The report, titled “America’s High-Tech Bust” and conducted by the Center for Urban Economic Development at the University of Illinois (Chicago), found the U.S. high-tech economy continued to lose 200,000 jobs after the recession was declared over in November 2001 by the National Bureau of Economic Research.
CWA claimed it is the first time a report has tried to tackle the impact of the economic bust for high-tech workers at a national level. The study focussed on employment trends in information technology companies only.
“Most of the time the focus is on the month-to-month unemployment and job creation numbers. This report provides a three-year look at what those monthly statistics have meant for high-tech workers and their families,” said Snigdha Srivastava, researcher at the UIC Center for Urban Economic Development.
High-tech workers, according to the study, have seen a doubling of unemployment rates during the past three years. The findings indicate that nearly every labor market mirrored the Silicon Valley’s dismal experience, with the nation’s capital the only market to show positive job growth in the past year.
The report cited offshore outsourcing as contributing to the lack of strong job creation in this sector.
Some experts, however, argue the impact of offshore outsourcing is exaggerated and actually benefits American consumers and businesses in the long run.
“It is stunning to think that in every region of the country, we have fewer high-tech jobs today than we did three years ago. We must focus on exporting our products instead of our jobs to turn this critical situation around,” said Marcus Courtney, president of WashTech, a CWA unit in Washington state.
Courtney acknowledged the tech labor decline is partly due to the dot-com bust of 2000 and the overall restructuring of the workplace due to automation, but he said changes in tax code and trade agreements would go a long way to reinvigorating the tech labor market.
Courtney said Democratic presidential candidate John Kerry has shown more leadership than President Bush on the tech-labor front. CWA is a stalwart Democratic donor.

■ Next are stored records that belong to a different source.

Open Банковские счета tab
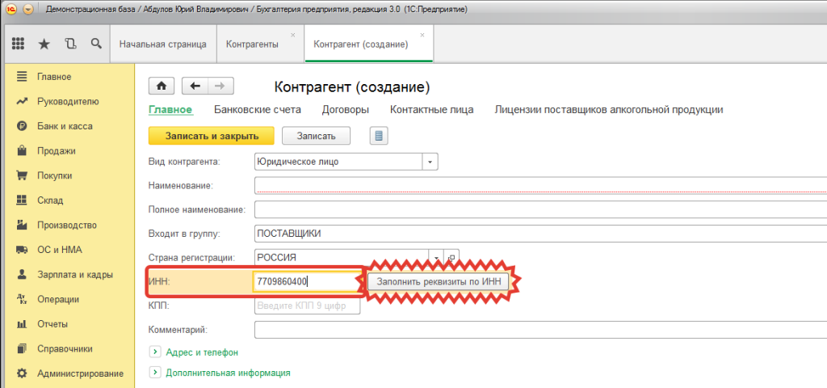The width and height of the screenshot is (827, 388). (x=258, y=110)
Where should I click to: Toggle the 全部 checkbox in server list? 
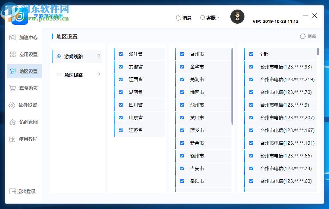coord(251,54)
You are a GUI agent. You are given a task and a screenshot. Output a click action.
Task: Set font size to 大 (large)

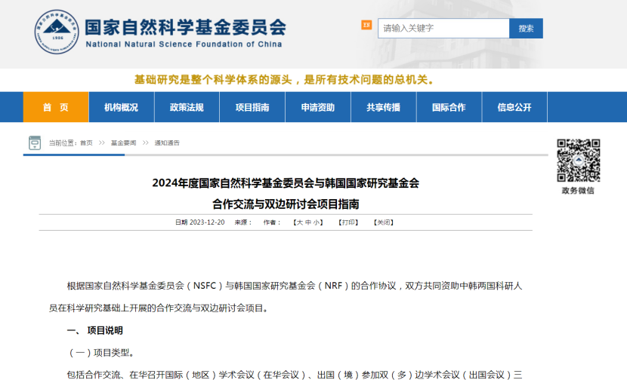tap(299, 222)
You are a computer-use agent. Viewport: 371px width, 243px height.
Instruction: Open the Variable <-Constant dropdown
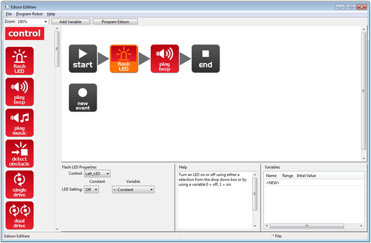[133, 189]

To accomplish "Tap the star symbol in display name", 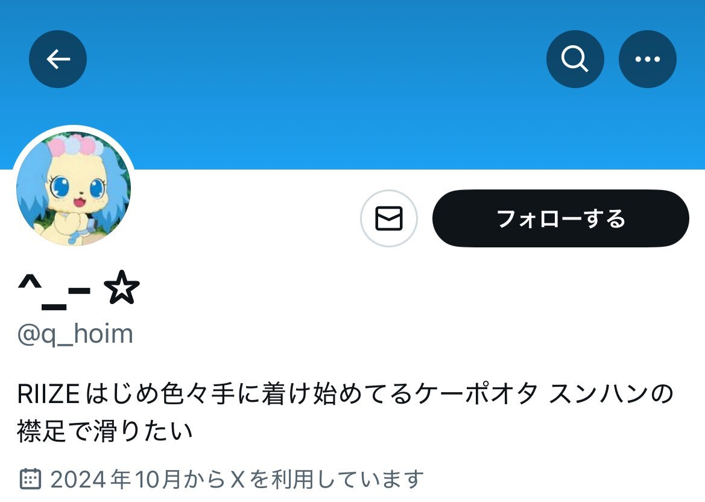I will click(x=121, y=287).
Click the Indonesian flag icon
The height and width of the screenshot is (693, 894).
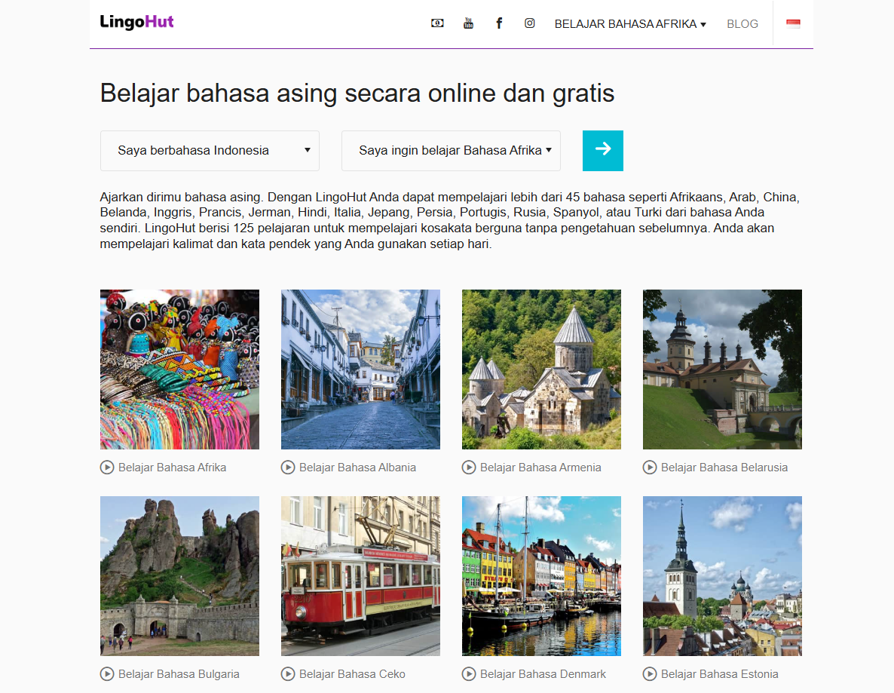tap(793, 23)
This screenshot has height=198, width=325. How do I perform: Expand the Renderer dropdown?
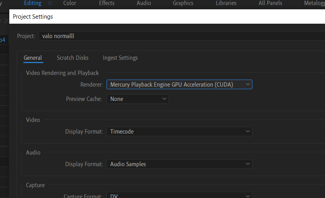179,84
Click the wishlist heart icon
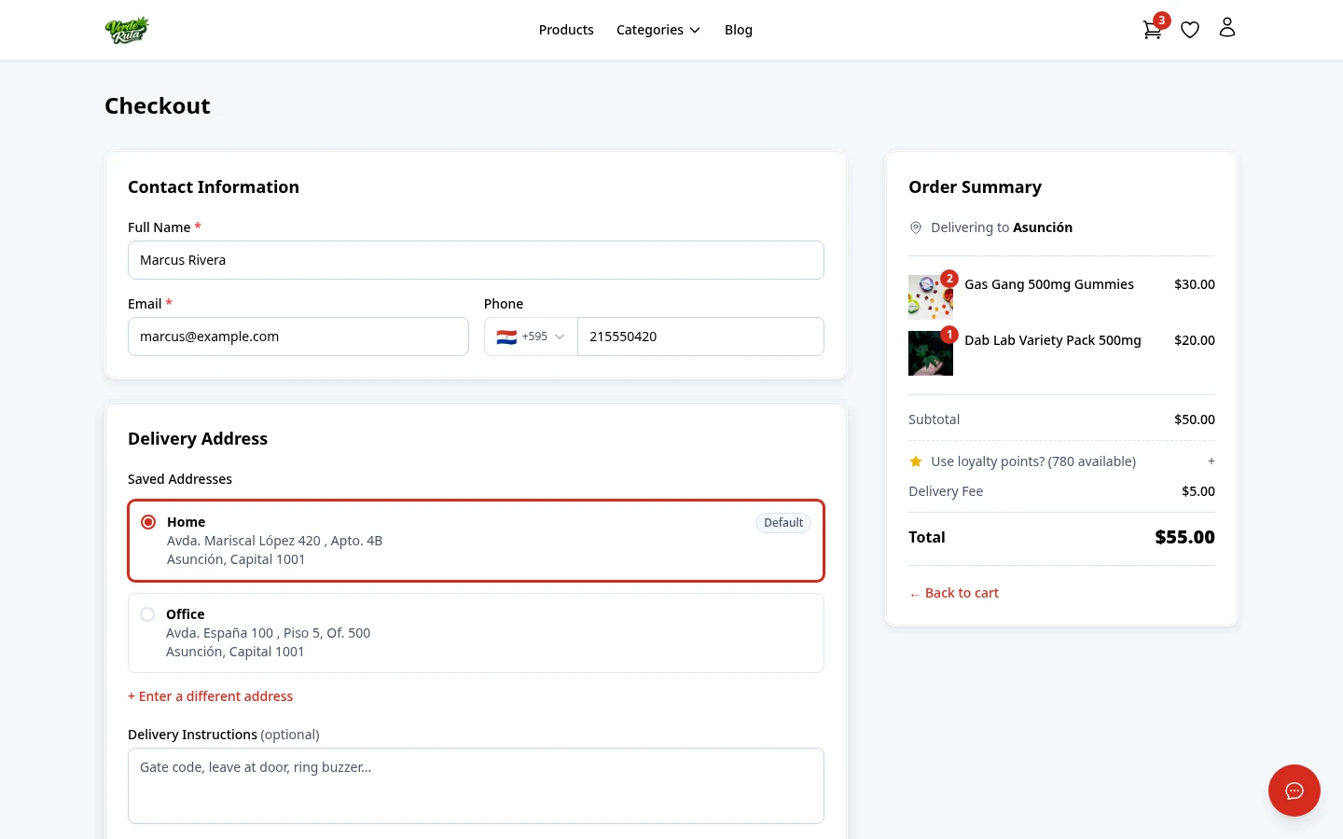This screenshot has width=1343, height=839. pos(1190,29)
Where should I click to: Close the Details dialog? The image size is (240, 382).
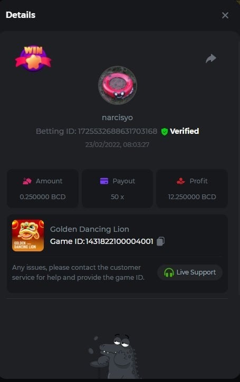coord(225,15)
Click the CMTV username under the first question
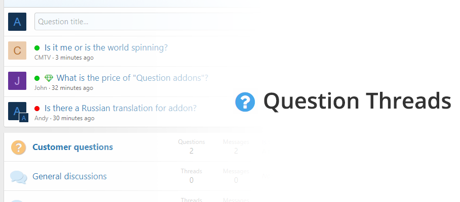 tap(43, 58)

Industry has a slightly different view of the tech labor market.
Earlier this month, the Information Technology Association of America said its telephone survey of 500 hiring managers of IT- and non-IT companies nationwide found the overall size of the IT workforce grew from approximately 10.3 million to 10.5 million jobs from early 2003 to early 2004.
But ITAA added that demand for technology workers continues to drop, with hiring managers indicating they will seek to fill about 270,000 fewer jobs during 2004 than they did during 2003.